Убирая посуду, Вера припоминала весь разговор: «Черный вход — это хорошо, завтра же выясню! Пригласить на концерт? Тоже можно. Улица Вожирар, дом 4. Это, кажется, на Монпарнасе? Интересно, и что им надо от этой простушки?» Верочка задумалась и, вспомнив о командировочных, опять удивилась: «И денег не жалеют на сближение с переводчицей Элизабет Вайт! Видно, важная птица! Просто так не будут платить, это точно!» Она набросала план на неделю и взяла еженедельник «Искусство. Театр. Кино».

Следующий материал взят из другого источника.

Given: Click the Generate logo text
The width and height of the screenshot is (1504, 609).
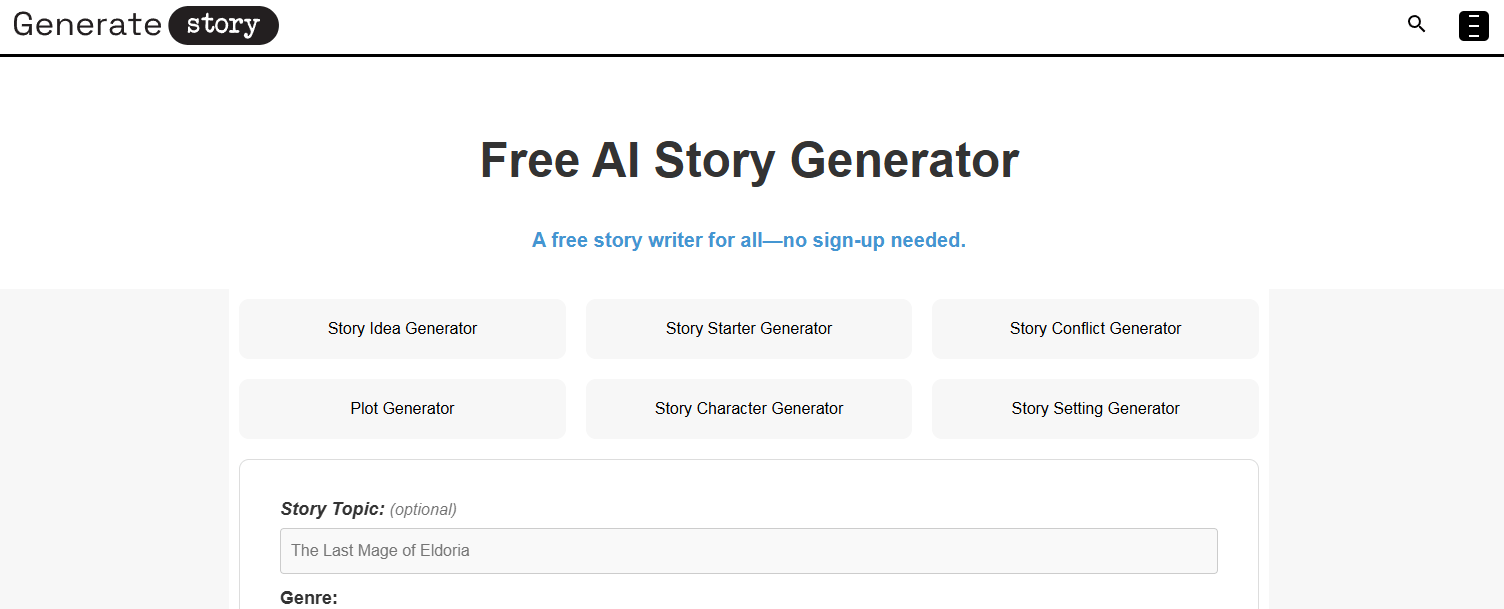Looking at the screenshot, I should [86, 24].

— Так, значит, девушка интересуется классической музыкой! Посмотрим, что там у нас в концертном зале филармонии?

30

Был обычный октябрьский серый день. Жорж выглянул в окно и, вспомнив, как в прошлый раз попал под проливной дождь, подумал, что надо бы взять зонтик. Зонт был длинный, с тростью, и очень неудобный. «А ну его!» — махнул он рукой и вышел из дома. Железнодорожная станция была в десяти минутах ходьбы. Чистенькая, веселая станция с цветником перед входом и газетным киоском, выходящим в кафе и в зал ожидания. Кондаков любил ездить в Париж на скоростной электричке — двадцать минут, всего лишь! Не то что на машине: сплошные пробки.

Жорж, как всегда, перед посадкой в поезд купил свежую газету «Монд» и выпил кофе в баре. Войдя в поезд, он сел с газетой у окна и, казалось, углубился в чтение. Но это только казалось. На самом деле он думал о своих делах, присматриваясь и прислушиваясь к происходящему вокруг.